● Stored data entries:
▼

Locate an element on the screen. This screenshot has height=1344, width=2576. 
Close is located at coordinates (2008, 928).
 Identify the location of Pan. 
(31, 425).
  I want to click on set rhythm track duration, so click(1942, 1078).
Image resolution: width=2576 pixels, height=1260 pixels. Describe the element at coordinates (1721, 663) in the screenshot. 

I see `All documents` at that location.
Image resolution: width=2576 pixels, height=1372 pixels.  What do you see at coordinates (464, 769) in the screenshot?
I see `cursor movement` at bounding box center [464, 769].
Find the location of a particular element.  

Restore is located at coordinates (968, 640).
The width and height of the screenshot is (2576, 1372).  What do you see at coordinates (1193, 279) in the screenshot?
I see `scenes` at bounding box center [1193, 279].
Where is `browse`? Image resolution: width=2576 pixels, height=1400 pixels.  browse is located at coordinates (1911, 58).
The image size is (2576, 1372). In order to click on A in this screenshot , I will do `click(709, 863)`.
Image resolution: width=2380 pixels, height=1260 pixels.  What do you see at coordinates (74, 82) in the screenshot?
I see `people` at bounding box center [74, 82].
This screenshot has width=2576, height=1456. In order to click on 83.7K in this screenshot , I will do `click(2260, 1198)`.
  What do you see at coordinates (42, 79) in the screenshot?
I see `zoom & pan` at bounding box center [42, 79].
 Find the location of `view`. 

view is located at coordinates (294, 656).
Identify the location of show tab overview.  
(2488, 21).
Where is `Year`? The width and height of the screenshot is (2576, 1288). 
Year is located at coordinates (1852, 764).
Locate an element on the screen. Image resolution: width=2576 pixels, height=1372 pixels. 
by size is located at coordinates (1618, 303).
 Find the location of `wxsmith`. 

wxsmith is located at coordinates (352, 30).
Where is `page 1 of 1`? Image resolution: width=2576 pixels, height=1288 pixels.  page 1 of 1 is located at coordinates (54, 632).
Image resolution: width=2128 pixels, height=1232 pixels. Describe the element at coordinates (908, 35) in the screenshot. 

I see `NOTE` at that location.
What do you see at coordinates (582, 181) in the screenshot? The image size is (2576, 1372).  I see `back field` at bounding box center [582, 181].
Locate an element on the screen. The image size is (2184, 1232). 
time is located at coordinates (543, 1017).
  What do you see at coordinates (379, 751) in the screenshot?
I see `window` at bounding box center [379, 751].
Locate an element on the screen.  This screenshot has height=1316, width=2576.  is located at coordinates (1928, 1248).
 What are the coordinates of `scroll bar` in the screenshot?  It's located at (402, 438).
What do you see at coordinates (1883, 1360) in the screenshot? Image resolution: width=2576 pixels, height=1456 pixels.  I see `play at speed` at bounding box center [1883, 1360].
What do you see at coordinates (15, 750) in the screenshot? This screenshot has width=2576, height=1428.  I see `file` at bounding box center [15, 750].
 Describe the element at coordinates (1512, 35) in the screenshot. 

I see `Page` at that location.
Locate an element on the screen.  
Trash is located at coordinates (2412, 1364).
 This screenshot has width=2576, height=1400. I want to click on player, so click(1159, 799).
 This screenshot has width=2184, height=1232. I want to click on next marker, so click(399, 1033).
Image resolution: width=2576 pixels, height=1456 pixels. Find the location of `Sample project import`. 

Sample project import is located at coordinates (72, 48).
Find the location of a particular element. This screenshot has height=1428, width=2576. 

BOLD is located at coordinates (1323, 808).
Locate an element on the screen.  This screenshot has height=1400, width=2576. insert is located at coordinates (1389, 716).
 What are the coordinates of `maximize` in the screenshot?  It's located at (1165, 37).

▲

● The request: Reproduce, word for word, the portion of the records above that opens with the line containing "769) in the screenshot?" and closes with the line containing "Restore is located at coordinates (968, 640).", including both of those lines.

● Answer to the exercise:
Image resolution: width=2576 pixels, height=1372 pixels.  What do you see at coordinates (464, 769) in the screenshot?
I see `cursor movement` at bounding box center [464, 769].
Find the location of a particular element.  

Restore is located at coordinates (968, 640).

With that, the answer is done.